• [SELECTED PASSAGE]
** Start **
[pypy-dev] Declaring a function that returns a string in CFFI

Eleytherios Stamatogiannakis estama at gmail.com
Thu Sep 25 16:57:54 CEST 2014


On 25/09/14 15:10, Armin Rigo wrote:
> Hi,
>
> On 25 September 2014 09:06, Elefterios Stamatogiannakis
> <estama at gmail.com> wrote:
>> Unfortunately, the C library that i use (libsqlite3) does not provide a
>> function like that :( . It has a function that returns the size of the
>> string, but in my tests the overhead of doing another CFFI call (to find the
>> size) is greater than doing the 2nd copy (depending on the average string
>> size).
** End **
• [GIVEN EXERCISE 1] In the listing, rename "ruler measure tool" to "measuring tape tool" in the lines between the one holding "This screenshot has height=768, width=1024." and the one holding "pyautogui.click(x=786, y=670)", inclusive, and give back those lines with everything else unchanged.
The email above and the listing that comes next are from unrelated sources.

• [DATA FOR THE TASK]
** Start **
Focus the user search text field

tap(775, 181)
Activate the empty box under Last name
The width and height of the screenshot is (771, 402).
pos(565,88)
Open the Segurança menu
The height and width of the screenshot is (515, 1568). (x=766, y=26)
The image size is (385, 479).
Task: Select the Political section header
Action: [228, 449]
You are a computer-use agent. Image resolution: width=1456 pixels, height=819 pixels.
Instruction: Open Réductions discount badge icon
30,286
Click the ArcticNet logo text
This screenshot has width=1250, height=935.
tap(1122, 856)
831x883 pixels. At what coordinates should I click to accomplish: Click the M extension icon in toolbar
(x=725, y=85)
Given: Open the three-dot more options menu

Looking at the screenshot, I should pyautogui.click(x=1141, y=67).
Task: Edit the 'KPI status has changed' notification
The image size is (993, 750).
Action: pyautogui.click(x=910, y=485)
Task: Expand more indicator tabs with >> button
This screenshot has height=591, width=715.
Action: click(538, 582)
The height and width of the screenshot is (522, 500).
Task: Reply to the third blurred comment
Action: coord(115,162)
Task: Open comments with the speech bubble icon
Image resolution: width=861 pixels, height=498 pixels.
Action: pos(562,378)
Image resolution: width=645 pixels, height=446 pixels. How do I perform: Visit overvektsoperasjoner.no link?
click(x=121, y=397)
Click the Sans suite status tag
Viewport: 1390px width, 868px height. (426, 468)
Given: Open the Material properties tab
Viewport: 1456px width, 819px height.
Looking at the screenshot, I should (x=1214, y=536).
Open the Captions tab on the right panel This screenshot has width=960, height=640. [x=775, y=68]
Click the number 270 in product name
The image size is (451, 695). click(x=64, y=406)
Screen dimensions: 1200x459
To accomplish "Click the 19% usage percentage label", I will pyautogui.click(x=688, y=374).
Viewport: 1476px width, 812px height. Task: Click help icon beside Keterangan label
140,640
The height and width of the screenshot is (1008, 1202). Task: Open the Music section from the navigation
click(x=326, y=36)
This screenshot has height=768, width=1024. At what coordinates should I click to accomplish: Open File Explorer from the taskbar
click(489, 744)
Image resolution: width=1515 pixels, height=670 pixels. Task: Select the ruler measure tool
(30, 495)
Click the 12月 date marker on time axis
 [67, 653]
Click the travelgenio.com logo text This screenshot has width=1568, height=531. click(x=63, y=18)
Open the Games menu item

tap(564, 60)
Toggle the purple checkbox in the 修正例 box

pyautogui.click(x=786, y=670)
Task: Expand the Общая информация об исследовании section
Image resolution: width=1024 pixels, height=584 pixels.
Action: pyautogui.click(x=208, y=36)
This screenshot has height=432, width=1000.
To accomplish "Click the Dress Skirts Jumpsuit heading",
** End **
• [GIVEN EXERCISE 2] Continue the pypy-dev email about returning strings from CFFI, starting after its last line.

• [EXERCISE ANSWER 1]
This screenshot has height=768, width=1024. At what coordinates should I click to accomplish: Open File Explorer from the taskbar
click(489, 744)
Image resolution: width=1515 pixels, height=670 pixels. Task: Select the measuring tape tool
(30, 495)
Click the 12月 date marker on time axis
 [67, 653]
Click the travelgenio.com logo text This screenshot has width=1568, height=531. click(x=63, y=18)
Open the Games menu item

tap(564, 60)
Toggle the purple checkbox in the 修正例 box

pyautogui.click(x=786, y=670)

• [EXERCISE ANSWER 2]
>
> In general, if performance is an issue, particularly if you're running
> CPython (as opposed to PyPy), you can try to write small helpers in C
> that regroup a few operations.  This can reduce the overhead of doing
> two calls instead of one.  In this case, you can write this in the
> ffi.verify() part:

These tests i'm writting about use PyPy only. In CPython i use a native 
C wrapper (APSW). I try to not use ffi.verify because i want the program 
to be easily deployable. Also i want to test the maximum performance of 
CFFI's API.

> size_t myGetString(xxx, char **presult)
> {
>      *presult = getString(xxx);
>      return strlen(*presult);
> }
>
> and then in Python you'd declare the function 'myGetString', and use
> it like that:
>
> p = ffi.new("char *[1]")        # you can put this before some loop
> ...
> size = lib.myGetString(xxx, p)
> ..ffi.buffer(p[0], size)..
>

Wouldn't an "strbuffer" that does this scan (opportunistically) be 
faster for cases like above?

Thank you very much for your suggestions.

l.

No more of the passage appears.